**INSTRUCTIONS TO FOLLOW**
Starting at the line that contains "Click the 页面 label text", transcribe each line through the end of the material below, exactly and nothing else, leaving out the pictures.

○ ○ ○ ○

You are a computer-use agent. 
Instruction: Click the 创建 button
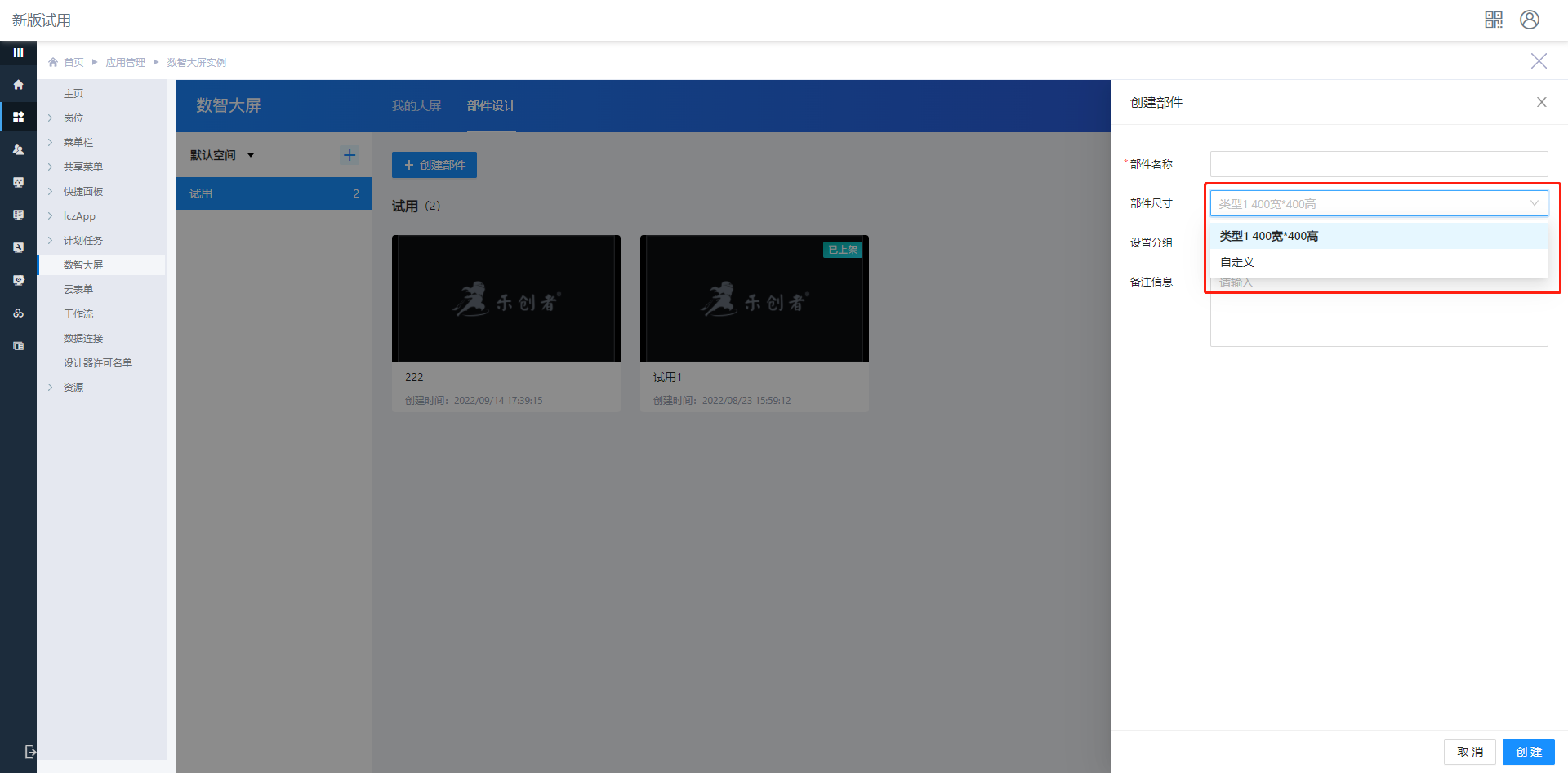(1528, 752)
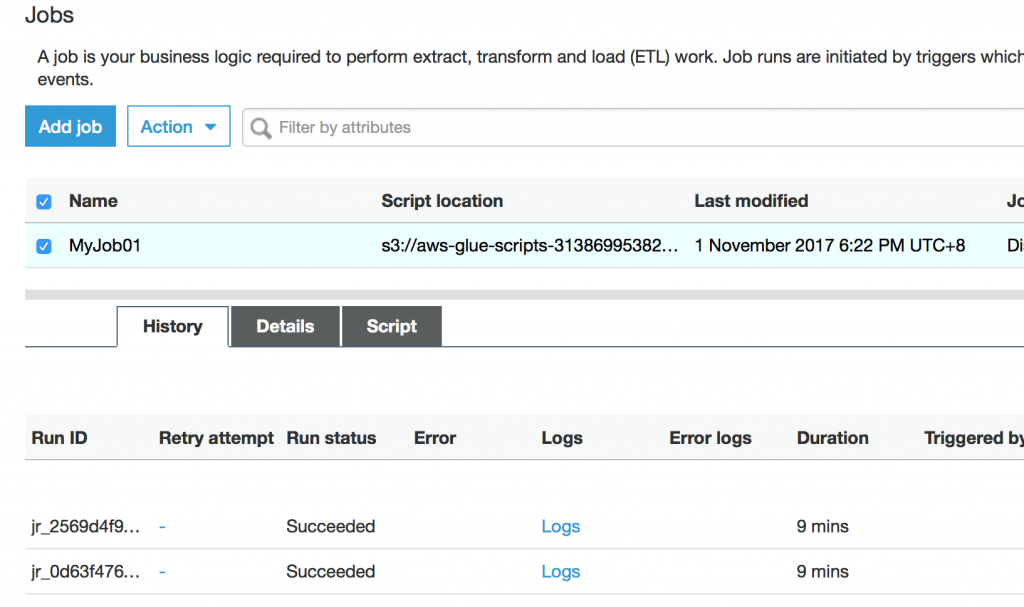Uncheck the MyJob01 row checkbox
Viewport: 1024px width, 607px height.
coord(44,246)
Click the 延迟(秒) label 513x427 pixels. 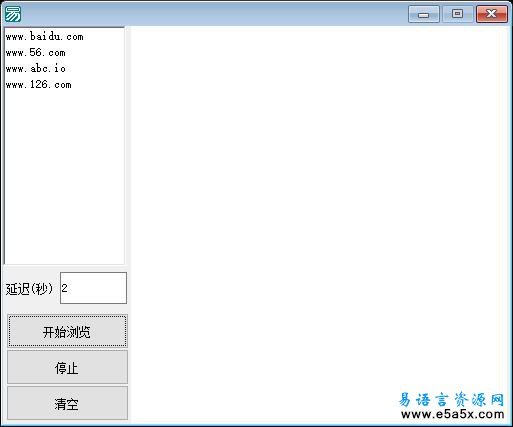point(29,289)
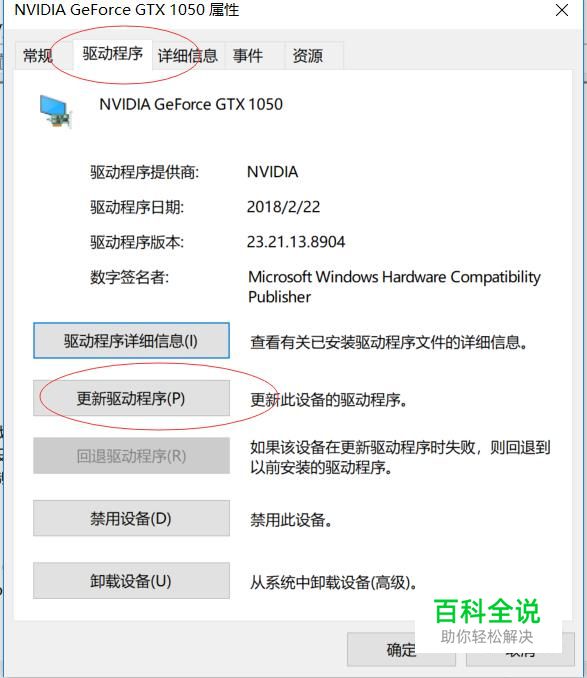Switch to the 常规 tab
The height and width of the screenshot is (678, 587).
[38, 56]
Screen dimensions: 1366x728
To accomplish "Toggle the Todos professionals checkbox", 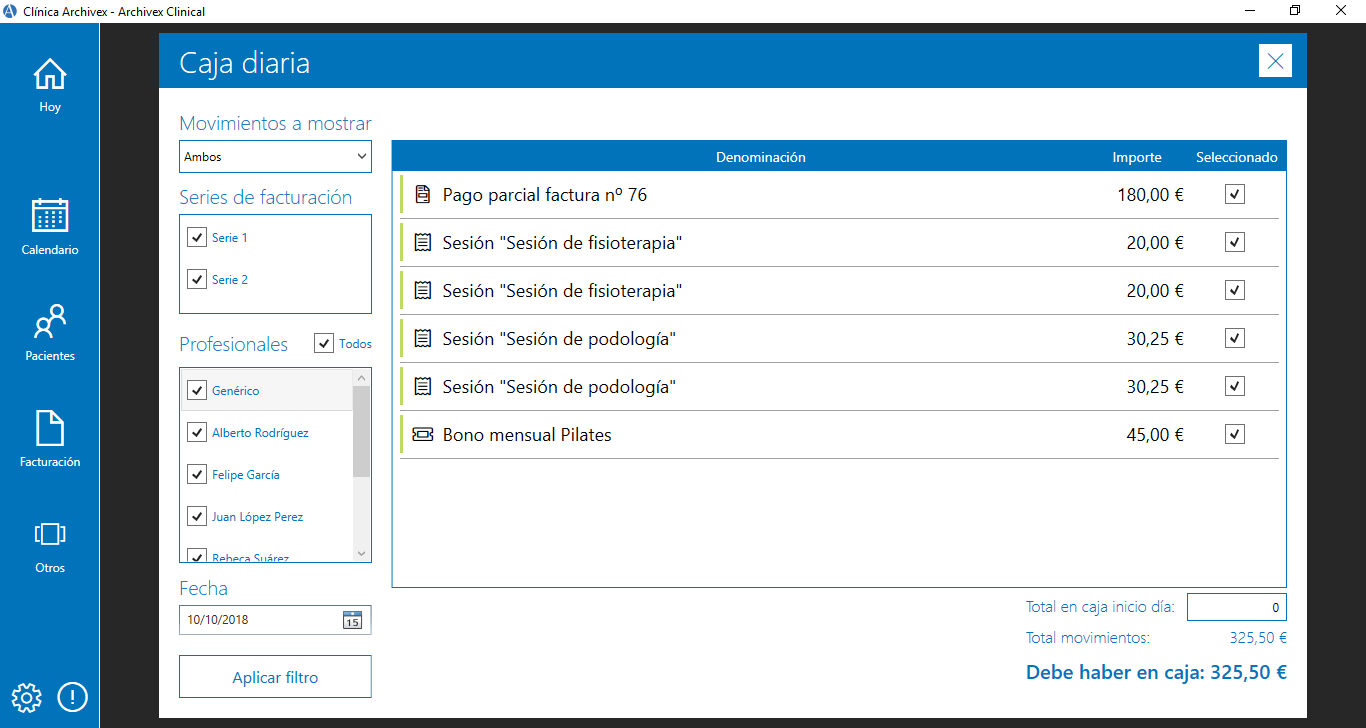I will 324,344.
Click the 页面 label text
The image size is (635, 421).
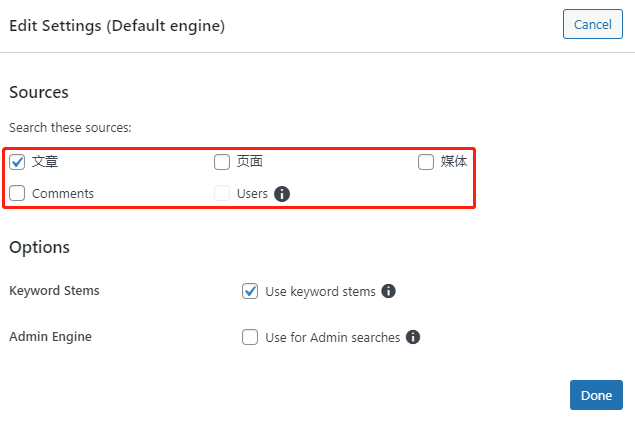tap(250, 161)
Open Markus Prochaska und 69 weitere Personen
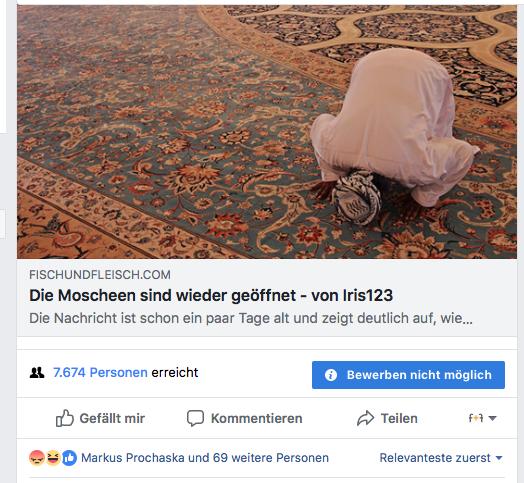524x483 pixels. coord(205,458)
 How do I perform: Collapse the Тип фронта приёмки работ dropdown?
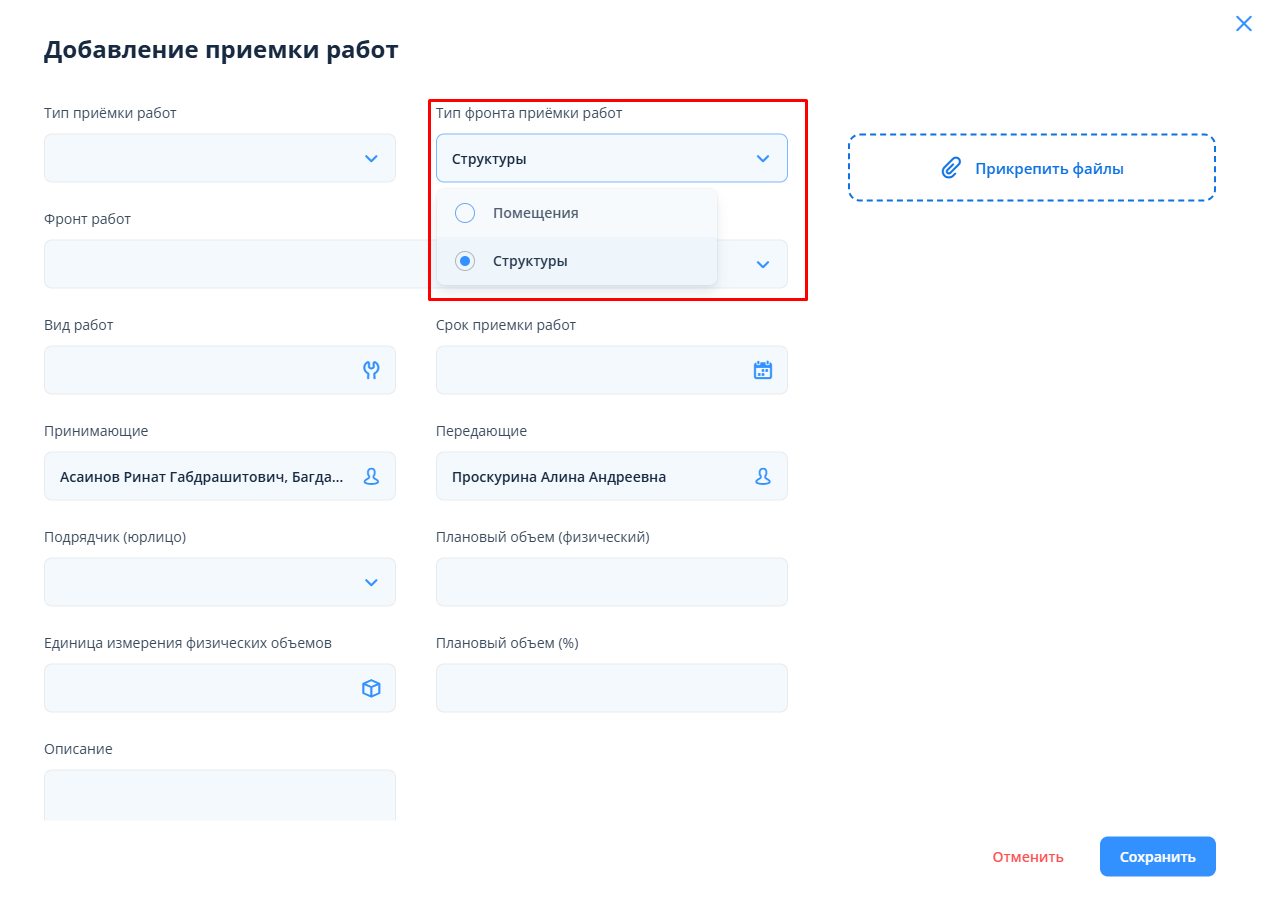tap(763, 158)
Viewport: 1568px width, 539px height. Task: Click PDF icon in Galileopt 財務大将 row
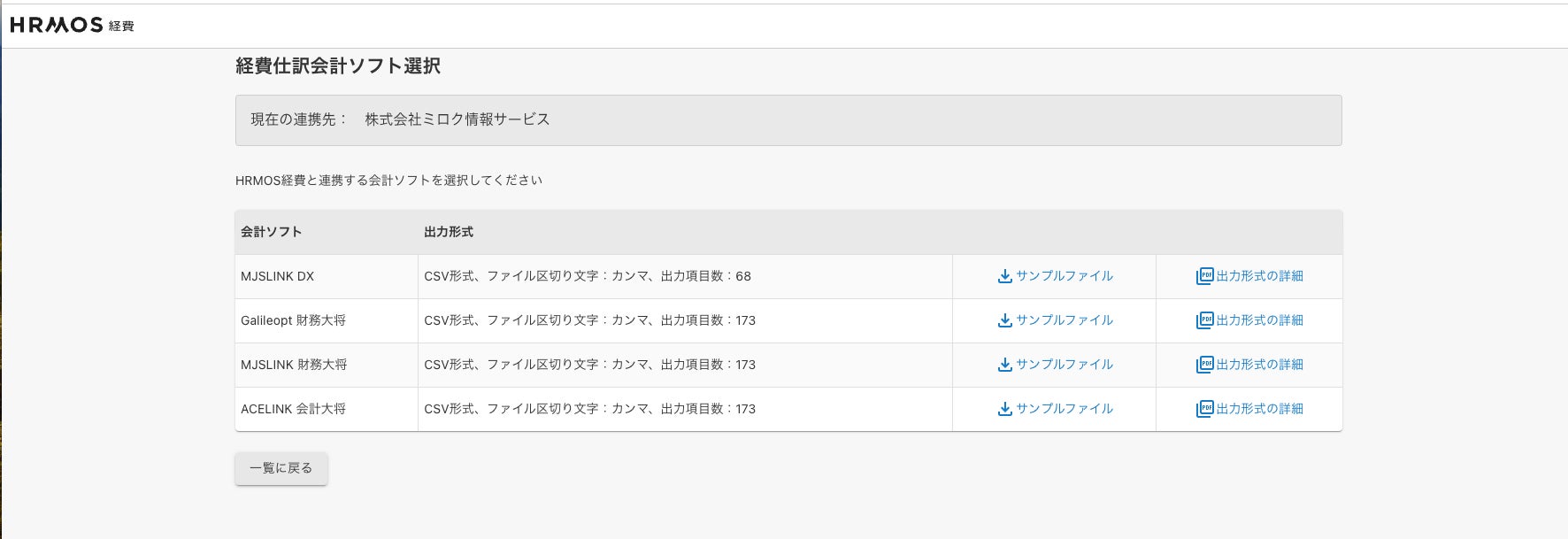(1204, 320)
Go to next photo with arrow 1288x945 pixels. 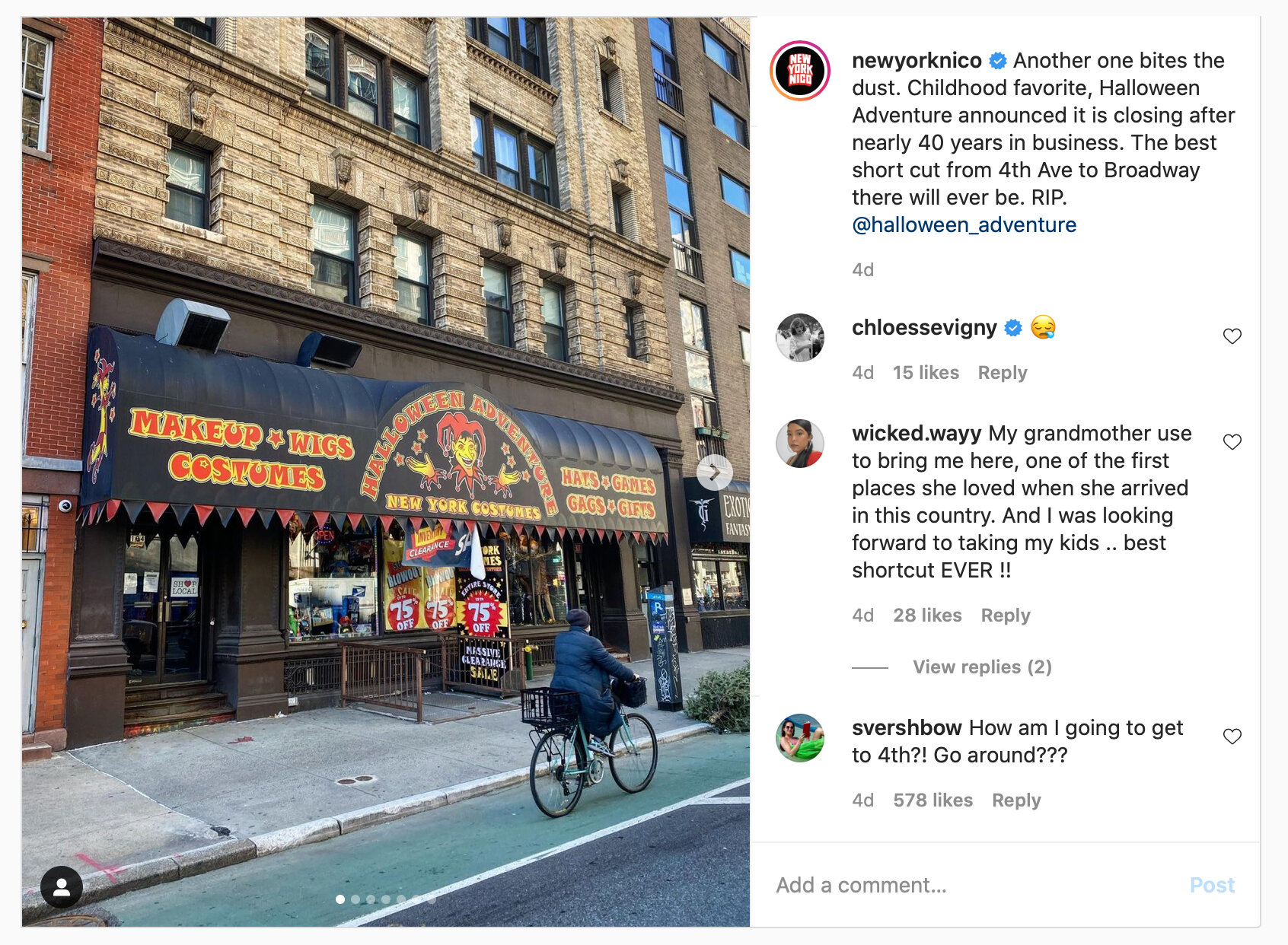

○ ○ ○ ○

**EXPECTED ANSWER**
Click the 页面 label text
The image size is (635, 421).
tap(250, 161)
Open Markus Prochaska und 69 weitere Personen
524x483 pixels. coord(205,458)
 How do I perform: Collapse the Тип фронта приёмки работ dropdown?
tap(763, 158)
Viewport: 1568px width, 539px height. Task: Click PDF icon in Galileopt 財務大将 row
(1204, 320)
Go to next photo with arrow 1288x945 pixels. 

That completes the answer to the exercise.